First, the user runs a command from the terminal:
seoextract audit https://example.com
Then "seoextract" performs these steps:
- Fetches the page HTML
- Parses the page content
- Extracts SEO-related elements
- Applies built-in SEO rules
- Calculates a score
- Displays a structured audit report
The tool checks both technical SEO signals and content-level signals.
For example, if a page has no meta description, the tool reports it as an issue and gives a fix suggestion:
[WARNING] Missing Meta Description
fix: Add a meta description between 50–160 characters summarising the page.
Example Audit
Running:
seoextract audit https://example.com
May return something like:
Audit Summary
site_score : 59.0
grade : D
pages_crawled : 1
total_issues : 7
safe_browsing : True
Detected issues:
[WARNING] Title Too Short
fix: Title is 14 chars. Expand to at least 50 characters.
[WARNING] Missing Meta Description
fix: Add a meta description between 50–160 characters summarising the page.
[WARNING] Thin Content
fix: Page has only 21 words. Aim for at least 300 words of meaningful content.
[INFO] Missing Canonical Tag
fix: Add a canonical tag to prevent duplicate content issues.
[INFO] Poor Internal Linking
fix: Add at least 2 internal links to help search engines discover related pages.
[INFO] No Schema Markup
fix: Add Schema.org structured data to improve search result appearance.
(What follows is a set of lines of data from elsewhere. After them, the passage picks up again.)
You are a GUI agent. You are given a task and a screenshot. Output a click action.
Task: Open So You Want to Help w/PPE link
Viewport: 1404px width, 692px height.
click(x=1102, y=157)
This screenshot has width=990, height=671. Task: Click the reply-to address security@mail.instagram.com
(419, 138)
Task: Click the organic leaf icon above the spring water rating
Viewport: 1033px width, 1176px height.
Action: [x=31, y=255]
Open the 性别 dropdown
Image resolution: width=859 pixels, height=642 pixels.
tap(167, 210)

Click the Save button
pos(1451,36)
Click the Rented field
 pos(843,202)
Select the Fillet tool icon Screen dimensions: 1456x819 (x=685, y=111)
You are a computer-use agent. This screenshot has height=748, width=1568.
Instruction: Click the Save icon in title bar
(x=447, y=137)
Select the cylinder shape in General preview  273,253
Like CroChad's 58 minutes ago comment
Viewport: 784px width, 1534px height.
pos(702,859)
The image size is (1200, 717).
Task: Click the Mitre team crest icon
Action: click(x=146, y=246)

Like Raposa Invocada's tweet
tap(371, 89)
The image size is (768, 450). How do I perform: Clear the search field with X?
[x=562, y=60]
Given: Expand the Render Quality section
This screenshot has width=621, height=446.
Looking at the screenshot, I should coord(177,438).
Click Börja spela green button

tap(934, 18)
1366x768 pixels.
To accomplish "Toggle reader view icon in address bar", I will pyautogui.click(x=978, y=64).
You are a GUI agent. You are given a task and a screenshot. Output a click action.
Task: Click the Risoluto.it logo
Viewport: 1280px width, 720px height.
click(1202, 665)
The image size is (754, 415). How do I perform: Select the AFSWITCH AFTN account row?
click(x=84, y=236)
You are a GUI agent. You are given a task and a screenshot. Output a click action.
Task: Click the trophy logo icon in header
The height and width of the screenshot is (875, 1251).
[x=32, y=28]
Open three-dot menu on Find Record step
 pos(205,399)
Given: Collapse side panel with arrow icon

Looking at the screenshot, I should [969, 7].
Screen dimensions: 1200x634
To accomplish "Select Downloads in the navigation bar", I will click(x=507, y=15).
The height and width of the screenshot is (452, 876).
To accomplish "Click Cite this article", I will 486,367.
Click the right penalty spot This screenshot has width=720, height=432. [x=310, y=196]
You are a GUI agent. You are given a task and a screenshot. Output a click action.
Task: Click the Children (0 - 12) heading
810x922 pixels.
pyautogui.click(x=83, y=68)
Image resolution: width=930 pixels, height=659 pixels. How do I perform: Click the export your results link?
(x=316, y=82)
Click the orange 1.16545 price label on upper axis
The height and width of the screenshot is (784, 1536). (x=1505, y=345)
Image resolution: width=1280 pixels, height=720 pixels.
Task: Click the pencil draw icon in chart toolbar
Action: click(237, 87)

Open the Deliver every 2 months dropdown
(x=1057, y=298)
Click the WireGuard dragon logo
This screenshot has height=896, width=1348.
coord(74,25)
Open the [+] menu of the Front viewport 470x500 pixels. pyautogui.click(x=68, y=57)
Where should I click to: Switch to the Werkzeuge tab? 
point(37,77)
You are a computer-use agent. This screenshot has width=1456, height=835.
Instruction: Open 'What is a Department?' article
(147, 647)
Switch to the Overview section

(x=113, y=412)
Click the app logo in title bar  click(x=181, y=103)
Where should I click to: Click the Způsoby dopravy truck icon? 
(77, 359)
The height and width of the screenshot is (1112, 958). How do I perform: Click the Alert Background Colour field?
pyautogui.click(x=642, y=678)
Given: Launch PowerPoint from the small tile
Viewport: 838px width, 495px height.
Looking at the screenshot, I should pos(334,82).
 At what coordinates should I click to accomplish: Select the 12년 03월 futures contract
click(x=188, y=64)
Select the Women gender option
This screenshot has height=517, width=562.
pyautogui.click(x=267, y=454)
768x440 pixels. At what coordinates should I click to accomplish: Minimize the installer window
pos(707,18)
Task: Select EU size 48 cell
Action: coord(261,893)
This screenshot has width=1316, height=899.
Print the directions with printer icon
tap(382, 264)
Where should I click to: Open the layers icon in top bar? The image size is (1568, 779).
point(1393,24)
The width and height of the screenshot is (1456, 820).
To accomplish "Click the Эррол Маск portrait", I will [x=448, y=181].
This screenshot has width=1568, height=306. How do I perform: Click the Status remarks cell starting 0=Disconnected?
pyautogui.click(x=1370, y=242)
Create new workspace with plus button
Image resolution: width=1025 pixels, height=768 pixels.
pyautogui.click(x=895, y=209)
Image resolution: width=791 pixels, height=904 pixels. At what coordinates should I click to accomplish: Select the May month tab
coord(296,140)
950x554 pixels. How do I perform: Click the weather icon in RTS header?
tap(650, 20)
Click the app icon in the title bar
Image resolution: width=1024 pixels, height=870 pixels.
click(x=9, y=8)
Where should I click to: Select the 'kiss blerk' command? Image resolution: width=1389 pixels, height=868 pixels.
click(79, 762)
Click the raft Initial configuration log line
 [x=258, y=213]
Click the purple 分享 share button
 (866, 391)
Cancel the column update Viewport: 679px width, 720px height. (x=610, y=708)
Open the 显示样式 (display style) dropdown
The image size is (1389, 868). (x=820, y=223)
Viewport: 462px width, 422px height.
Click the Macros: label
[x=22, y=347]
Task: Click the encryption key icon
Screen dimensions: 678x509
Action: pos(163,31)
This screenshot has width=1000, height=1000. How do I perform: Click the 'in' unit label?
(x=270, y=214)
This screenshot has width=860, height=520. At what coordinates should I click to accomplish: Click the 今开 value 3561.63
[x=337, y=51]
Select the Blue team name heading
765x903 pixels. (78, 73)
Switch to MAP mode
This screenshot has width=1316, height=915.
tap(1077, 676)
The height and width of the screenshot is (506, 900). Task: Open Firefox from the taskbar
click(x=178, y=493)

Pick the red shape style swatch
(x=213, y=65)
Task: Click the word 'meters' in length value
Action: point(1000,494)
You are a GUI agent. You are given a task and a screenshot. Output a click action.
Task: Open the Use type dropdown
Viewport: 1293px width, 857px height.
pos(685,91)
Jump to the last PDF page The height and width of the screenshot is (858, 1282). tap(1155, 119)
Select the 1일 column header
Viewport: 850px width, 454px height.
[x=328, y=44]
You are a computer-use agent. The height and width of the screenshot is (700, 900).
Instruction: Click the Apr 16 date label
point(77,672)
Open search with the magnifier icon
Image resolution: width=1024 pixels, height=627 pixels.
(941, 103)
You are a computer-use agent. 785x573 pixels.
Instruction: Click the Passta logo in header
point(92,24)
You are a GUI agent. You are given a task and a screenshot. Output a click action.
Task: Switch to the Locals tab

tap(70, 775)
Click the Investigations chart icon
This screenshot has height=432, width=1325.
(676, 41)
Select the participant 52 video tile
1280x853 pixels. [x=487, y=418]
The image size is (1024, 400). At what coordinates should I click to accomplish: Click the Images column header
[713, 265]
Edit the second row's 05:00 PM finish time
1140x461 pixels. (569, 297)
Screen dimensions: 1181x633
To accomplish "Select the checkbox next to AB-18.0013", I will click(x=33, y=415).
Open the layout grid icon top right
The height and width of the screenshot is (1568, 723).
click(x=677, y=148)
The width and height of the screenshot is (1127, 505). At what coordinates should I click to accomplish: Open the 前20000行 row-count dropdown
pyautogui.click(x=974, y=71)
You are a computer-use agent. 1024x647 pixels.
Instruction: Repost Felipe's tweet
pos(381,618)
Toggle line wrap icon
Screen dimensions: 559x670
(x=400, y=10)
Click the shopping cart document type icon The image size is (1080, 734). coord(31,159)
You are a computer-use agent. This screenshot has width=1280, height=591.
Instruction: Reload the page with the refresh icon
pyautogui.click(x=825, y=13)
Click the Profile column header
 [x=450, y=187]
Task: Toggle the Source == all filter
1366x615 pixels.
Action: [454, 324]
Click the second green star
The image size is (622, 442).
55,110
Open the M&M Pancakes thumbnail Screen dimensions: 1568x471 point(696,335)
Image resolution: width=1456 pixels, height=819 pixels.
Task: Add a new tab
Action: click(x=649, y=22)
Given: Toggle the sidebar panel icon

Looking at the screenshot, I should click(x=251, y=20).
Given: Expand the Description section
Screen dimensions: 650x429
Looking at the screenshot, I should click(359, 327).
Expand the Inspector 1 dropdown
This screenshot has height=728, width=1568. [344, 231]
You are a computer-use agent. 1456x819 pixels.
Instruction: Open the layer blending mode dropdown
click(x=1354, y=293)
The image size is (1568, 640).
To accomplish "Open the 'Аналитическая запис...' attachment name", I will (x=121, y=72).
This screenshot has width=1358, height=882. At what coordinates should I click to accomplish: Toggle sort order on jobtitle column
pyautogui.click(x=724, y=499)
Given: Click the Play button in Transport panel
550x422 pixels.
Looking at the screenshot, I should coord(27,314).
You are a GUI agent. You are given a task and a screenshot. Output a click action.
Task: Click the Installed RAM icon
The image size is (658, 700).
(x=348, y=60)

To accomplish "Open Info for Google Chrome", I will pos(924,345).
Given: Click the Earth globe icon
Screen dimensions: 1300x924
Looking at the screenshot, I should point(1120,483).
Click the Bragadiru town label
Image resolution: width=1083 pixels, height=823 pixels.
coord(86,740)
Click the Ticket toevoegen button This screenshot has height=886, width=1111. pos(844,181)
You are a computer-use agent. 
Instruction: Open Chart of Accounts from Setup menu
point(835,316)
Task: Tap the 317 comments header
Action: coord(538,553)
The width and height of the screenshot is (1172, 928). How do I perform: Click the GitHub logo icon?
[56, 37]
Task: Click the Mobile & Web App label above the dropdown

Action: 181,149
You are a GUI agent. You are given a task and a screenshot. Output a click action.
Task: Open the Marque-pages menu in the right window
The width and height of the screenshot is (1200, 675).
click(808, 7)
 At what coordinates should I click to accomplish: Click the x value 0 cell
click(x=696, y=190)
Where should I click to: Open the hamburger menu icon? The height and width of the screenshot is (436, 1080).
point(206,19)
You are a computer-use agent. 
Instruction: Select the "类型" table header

This makes the report beginner-friendly because it does not just say what is wrong. It also tells what needs to be fixed.
Features
The current version includes:
- Website SEO auditing from the terminal
- Page crawling with max-page control
- SEO issue detection
- Score and grade calculation
- Human-readable fix suggestions
- CLI interface
- PyPI package support
The command format is simple:
seoextract audit --max-pages
Example:
seoextract audit https://www.python.org --max-pages 1
What I Learned While Building It
This project taught me that even a simple CLI tool needs proper structure.
At first, web scraping looks like it can be done in just a few lines of Python using BeautifulSoup.
But a real tool needs more than that.
It needs:
- Input validation
- Error handling
- HTML parsing
- URL normalization
- Rule-based checks
- Scoring logic
- Clean terminal output
- Package configuration
- CLI command registration
That is why a proper project structure matters.
A 5-line script can scrape a title.
But a package should be reliable, reusable, and understandable.
Why This Project Matters
"seoextract" is not trying to replace advanced SEO platforms.
Instead, it is useful for:
- Beginners learning SEO
- Developers checking their websites
- Students building portfolio projects
- Freelancers auditing small websites
- Python learners practicing real-world CLI tools
It is a practical project because it combines programming with a real business use case.
SEO is not just a technical topic. It connects directly to traffic, visibility, leads, and marketing.
That makes this project more useful than a basic toy script.
Future Improvements
The next versions can include:
- LLM-based SEO suggestions
- Better scoring rules
- Export to JSON, CSV, or PDF
- More detailed page reports
- Broken link detection
- Keyword density analysis
- Image alt text checking
- Sitemap detection
- Robots.txt analysis
- Better multi-page crawling
- AI-generated recommendations
One important improvement I am planning is to add optional LLM support so the tool can generate more detailed recommendations based on the page content.
For example, instead of only saying:
Missing meta description
It could suggest:
Suggested meta description:
Learn Python programming with tutorials, documentation, downloads, and community resources from Python.org.
That would make the tool much more useful for real users.
Final Thoughts
Building "seoextract" helped me understand how real developer tools are structured.
It is not just about writing scraping code.
It is about turning code into a usable product:
- A CLI command
- A package
- A report system
- A scoring engine
- A tool that someone else can install and use
This project started as a simple SEO checker, but it became a strong learning experience in Python packaging, CLI development, and practical automation.
If you are learning Python, I highly recommend building small CLI tools like this.
They force you to think beyond code and start thinking like a product builder.